En chemin, nous faisons un arrêt à proximité d’une lagune où s’hydratent des chevaux sauvages. Un troupeau de chèvres traverse la route devant les side-cars pour les rejoindre, suivi par leur berger en voiture. Quelques dizaines de kilomètres plus loin, nous réalisons un second arrêt au milieu du désert, informés par les locaux de la présence de rochers sacrés. Mais après une marche de 5 kilomètres au milieu de la vaste steppe, ces gros rochers à la forme de gros boulets de canon de plus d’un mètre de diamètre, restent introuvables. La vue sur la vallée est cependant impressionnante et permet de relativiser cet échec. La faune qui nous entoure est également hors-du-commun, de gros insectes ressemblant à de gros criquets volent autour de nous, de gros lézards profitent du soleil sur le sol rocailleux et Julien et Marie apercevront même des tortues nichées dans de nombreux trous qui jonchent le sol.

Après ces expéditions dans la steppe kazakh, nous faisons notre entrée dans Aktaou en fin d’après-midi. Nous nous offrons un dîner fait de chachliks et de bières avant d’entamer une marche jusqu’au bord de mer. Après avoir traversé une zone industrielle, nous arrivons étonnamment sur une plage privée . À cette heure tardive, nous prenons le risque de rentrer sans autorisation dans cet espace clos. Dès nos premiers pas à proximité des parasols fixes, le gardien nous interpelle et comprend rapidement que nous sommes des touristes. Il autorise alors finalement notre présence. Nous profitons du coucher du soleil depuis le ponton en plastique. J’en profite même pour faire les premières brasses dans la mer Caspienne. Mais en toute honnêteté, l’odeur nauséabonde des algues a grandement gâché cette courte baignade.

Le retour vers notre hôtel se fera sous les incroyables couleurs mauves du ciel ; entre les conteneurs et les vieux tuyaux de gaz suspendus dans les airs. Lors de notre traversée de ces anciennes républiques soviétiques, nous avons pu tirer une conclusion ; l’esthétisme urbain n’a que trop rarement constitué une préoccupation majeure pour les autorités locales.

※ ※ ※

#### [Exercice proposé A]
D'après le récit de voyage au Kazakhstan, quels animaux Julien et Marie aperçoivent-ils nichés dans les trous du sol ?
#### [Exercice proposé B]
Poursuivez le récit de voyage au Kazakhstan après sa dernière phrase.
Les lignes qui suivent n'ont aucun rôle ici.

#### [Lignes fournies]
※ ※ ※

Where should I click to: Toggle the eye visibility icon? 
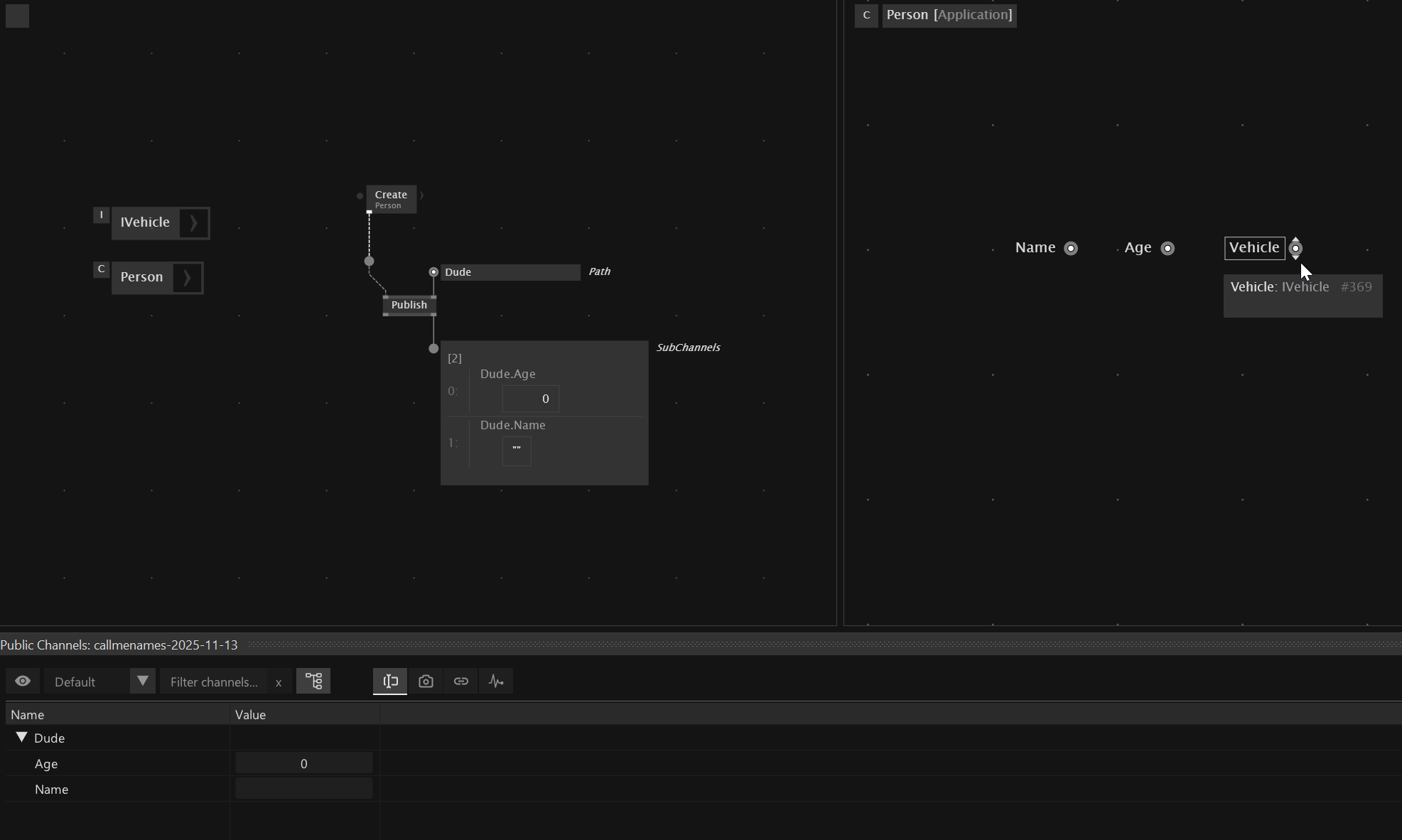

※ ※ ※

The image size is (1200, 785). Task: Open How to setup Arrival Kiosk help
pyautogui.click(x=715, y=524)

※ ※ ※

#### [Réponse A]
Des tortues.

#### [Réponse B]
Après une matinée de repos, passée à mettre à jour le site internet et les réseaux sociaux, il est 13h quand nous partons arpenter la ville à pied. Nous faisons un bref arrêt dans un centre commercial pour trouver une matriochka (poupée gigogne) et une chemise en vue du futur entretien professionnel de Julien par Skype. Une session “shopping” qui nourrit notre envie de prendre de nouveau soin de nous, en nous faisant redécouvrir la joie des cabines d’essayage. Mais nous nous retenons de “craquer” pour ne pas encombrer davantage nos valises si difficiles à refermer après chaque bivouac.

Aktaou est une ville balnéaire dont le cœur bat entre mer et désert. Elle a, sous l’ère soviétique, subit d’importante mutation suite à la découverte de pétrole dans la mer Caspienne, transformant alors la petite ville minière en une importante ville moderne. Aujourd’hui dans le centre-ville, les vieux immeubles et monuments soviétiques côtoient l’architecture des nouveaux édifices aux grandes parois vitrées. En déambulant dans ses rues, nous découvrons ici aussi un imposant monument célébrant la victoire lors de la seconde guerre mondiale, mais également son phare, sa plage publique et sa riviera récemment réaménagée. En fin d’après-midi nous savourons sur le sable, une glace au kiwi qui nous donne un avant-goût des sorbets italiens. Elle ne leur arrive pas à la cheville, mais fait tout de même sacrément plaisir.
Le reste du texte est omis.